Preparing to start their morning rounds, the students chat about what they watched on television the night before.

“Jerry’s girlfriend doesn’t like George,” third-year student Marlene Wang says, referring to the iconic 1990s sitcom "Seinfeld." “And he just couldn’t live with the idea of this person not liking him.”

This isn’t a discussion about nothing. More than 15 years after the final episode, "Seinfeld" is the basis for “Psy-feld,” a teaching tool designed to help medical students identify and discuss psychiatric disorders.

Every Monday and Thursday, third- and fourth-year medical students in the hospital’s psychiatric rotation are assigned to watch the 6 p.m. episode of "Seinfeld" on TBS. They begin rounds the following morning by discussing what psychopathology was demonstrated on the episode.

Wang says George demonstrates signs of narcissism as he neglects his own girlfriend to focus on Jerry’s. But fellow third-year student Ryan Townsend isn’t convinced.

“I wouldn’t say he is completely narcissistic because he actually starts to enjoy the idea that she doesn’t like him,” Townsend says from the other end of the table. “Narcissists can’t stand the idea that people don’t like them.”

The discussion is exactly what Anthony Tobia said he had in mind when he created what he calls Psy-feld in 2009. Although not a course, it is required part of the training Tobia provides.

"You have a very diverse group of personality traits that are maladaptive on the individual level," said Tobia, an associate professor of psychiatry at Rutgers-Robert Wood Johnson Medical School. "When you get these friends together the dynamic is such that it literally creates a plot: Jerry's obsessive compulsive traits combined with Kramer's schizoid traits, with Elaine's inability to forge meaningful relationships and with George being egocentric."

Database of shows

Yes, for those who remember, there is a "Seinfeld" episode with a subplot about Kramer acting out diseases for medical students. But, no, that’s not where Tobia got the idea for Psy-feld.

The concept stems from a discussion with students about the final episodes of TV shows. That connected "Seinfeld" to an idea a student had for making a teaching tool about the characters in "Lost."

While it’s not unusual for medical school instructors to make reference to a television show or movie, requiring about 150 students a year to watch "Seinfeld" twice a week is, Tobia said.
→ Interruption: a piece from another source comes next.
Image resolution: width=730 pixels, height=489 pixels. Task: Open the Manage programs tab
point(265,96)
“You cannot possibly pitch this idea to administration at Robert Wood Johnson Medical School without getting buy in from your chairman, and that’s not easy,” Tobia said. “Which is why most courses will start with what is traditional and allow course directors and teachers to reference film.”

Tobia is so sold on the concept he’s created a database of every "Seinfeld" episode and its teaching points. All 180 episodes and nearly every character in the series can be used for Psy-feld, he said.
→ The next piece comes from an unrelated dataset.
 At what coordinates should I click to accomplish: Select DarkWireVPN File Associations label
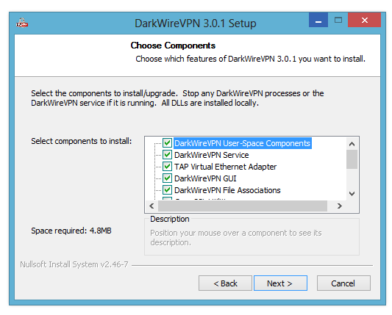point(227,190)
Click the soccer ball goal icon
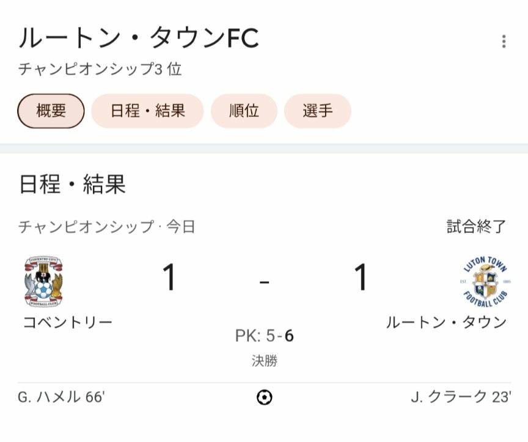The width and height of the screenshot is (528, 442). (x=265, y=397)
For instance, five of Elaine's boyfriends are the topic of an academic paper Tobia penned explaining how the men display core character traits that match the themes of delusional disorder.

Other characters, like Jerry’s foil, Newman, are “very sick,” Tobia said.
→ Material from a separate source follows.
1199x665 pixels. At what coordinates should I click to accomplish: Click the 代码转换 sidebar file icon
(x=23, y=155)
“Newman’s sense of self, his meaning in life, is to ensure that he frustrates Jerry,” Tobia said. “We actually have talked about Newman in that context and related him to Erik in 'The Phantom of the Opera.' The Phantom, while he starts out as being the tutor to the Prima Donna, actually has his life change and he is bent on revenge and that becomes who he is… and that’s Newman.”

The 'aha' moment

Fourth-year medical student Jason Breig struggled at first to see past the show’s humor.

Elaine’s difficulties with men seemed like bad luck, and George was just funny, he said. But after a few episodes, he said he began watching with a different perspective.

"You start watching and you're like, 'What is going on with George?' Breig said.

Wang, who identified George’s egocentrism, said watching "Seinfeld" gives her more practical and relatable examples than any textbook could.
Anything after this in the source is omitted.